• THE TASK: Report, in full, each line of the material below in which the string "Bloomingville" occurs.

• RECORDS:
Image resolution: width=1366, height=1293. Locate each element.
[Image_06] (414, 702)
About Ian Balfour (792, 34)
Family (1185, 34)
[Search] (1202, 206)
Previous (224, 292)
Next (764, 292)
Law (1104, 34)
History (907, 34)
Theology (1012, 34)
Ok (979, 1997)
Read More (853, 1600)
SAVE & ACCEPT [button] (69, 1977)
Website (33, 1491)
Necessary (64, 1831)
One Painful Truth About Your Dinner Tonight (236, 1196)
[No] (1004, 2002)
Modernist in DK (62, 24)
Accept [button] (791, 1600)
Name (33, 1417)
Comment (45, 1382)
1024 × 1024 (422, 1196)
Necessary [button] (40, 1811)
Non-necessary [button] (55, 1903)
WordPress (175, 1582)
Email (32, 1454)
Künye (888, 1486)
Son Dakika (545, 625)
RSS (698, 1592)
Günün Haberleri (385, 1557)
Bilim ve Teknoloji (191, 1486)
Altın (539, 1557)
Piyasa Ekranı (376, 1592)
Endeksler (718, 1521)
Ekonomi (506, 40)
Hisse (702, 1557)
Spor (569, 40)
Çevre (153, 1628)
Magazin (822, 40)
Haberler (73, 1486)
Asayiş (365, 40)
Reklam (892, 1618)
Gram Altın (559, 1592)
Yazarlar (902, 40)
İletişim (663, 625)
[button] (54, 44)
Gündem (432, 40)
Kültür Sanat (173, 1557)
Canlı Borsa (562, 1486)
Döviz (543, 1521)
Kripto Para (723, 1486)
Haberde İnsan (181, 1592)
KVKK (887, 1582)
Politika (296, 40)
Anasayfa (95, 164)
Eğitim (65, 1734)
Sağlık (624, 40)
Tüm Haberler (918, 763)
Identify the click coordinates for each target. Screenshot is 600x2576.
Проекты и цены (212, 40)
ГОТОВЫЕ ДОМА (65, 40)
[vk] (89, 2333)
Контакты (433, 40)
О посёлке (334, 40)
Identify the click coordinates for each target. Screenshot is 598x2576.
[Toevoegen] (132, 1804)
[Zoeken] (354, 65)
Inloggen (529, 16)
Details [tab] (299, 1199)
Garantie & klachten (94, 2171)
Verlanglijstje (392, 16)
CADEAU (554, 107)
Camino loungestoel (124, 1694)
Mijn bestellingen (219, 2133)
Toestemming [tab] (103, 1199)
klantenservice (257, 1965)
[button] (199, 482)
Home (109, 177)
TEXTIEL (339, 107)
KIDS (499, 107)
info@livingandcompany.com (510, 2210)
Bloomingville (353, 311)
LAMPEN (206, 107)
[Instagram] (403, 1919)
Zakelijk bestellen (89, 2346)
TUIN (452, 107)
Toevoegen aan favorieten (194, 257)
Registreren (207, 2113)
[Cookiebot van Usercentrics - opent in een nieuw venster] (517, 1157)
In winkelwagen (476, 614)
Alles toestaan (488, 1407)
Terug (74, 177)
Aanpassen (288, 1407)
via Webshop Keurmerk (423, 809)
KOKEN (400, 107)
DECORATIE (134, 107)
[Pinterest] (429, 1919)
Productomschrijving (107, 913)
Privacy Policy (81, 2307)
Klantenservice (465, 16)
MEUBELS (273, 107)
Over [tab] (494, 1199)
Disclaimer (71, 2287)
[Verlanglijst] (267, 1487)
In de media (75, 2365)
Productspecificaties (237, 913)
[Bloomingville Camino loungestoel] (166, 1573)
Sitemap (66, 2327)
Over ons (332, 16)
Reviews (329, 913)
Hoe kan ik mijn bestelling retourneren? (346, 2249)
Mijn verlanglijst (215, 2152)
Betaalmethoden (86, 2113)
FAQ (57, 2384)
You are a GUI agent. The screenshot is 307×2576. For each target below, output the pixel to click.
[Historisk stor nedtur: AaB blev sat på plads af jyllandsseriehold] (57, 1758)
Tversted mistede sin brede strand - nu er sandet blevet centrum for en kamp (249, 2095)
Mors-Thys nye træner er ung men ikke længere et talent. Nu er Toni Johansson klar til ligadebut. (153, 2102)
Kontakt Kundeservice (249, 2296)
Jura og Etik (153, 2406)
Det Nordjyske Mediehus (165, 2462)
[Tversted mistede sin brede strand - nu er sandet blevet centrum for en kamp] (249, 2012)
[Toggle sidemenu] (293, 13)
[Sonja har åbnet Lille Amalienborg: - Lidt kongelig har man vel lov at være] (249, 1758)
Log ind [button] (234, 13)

• EXPECTED OUTPUT:
Bloomingville (353, 311)
[Bloomingville Camino loungestoel] (166, 1573)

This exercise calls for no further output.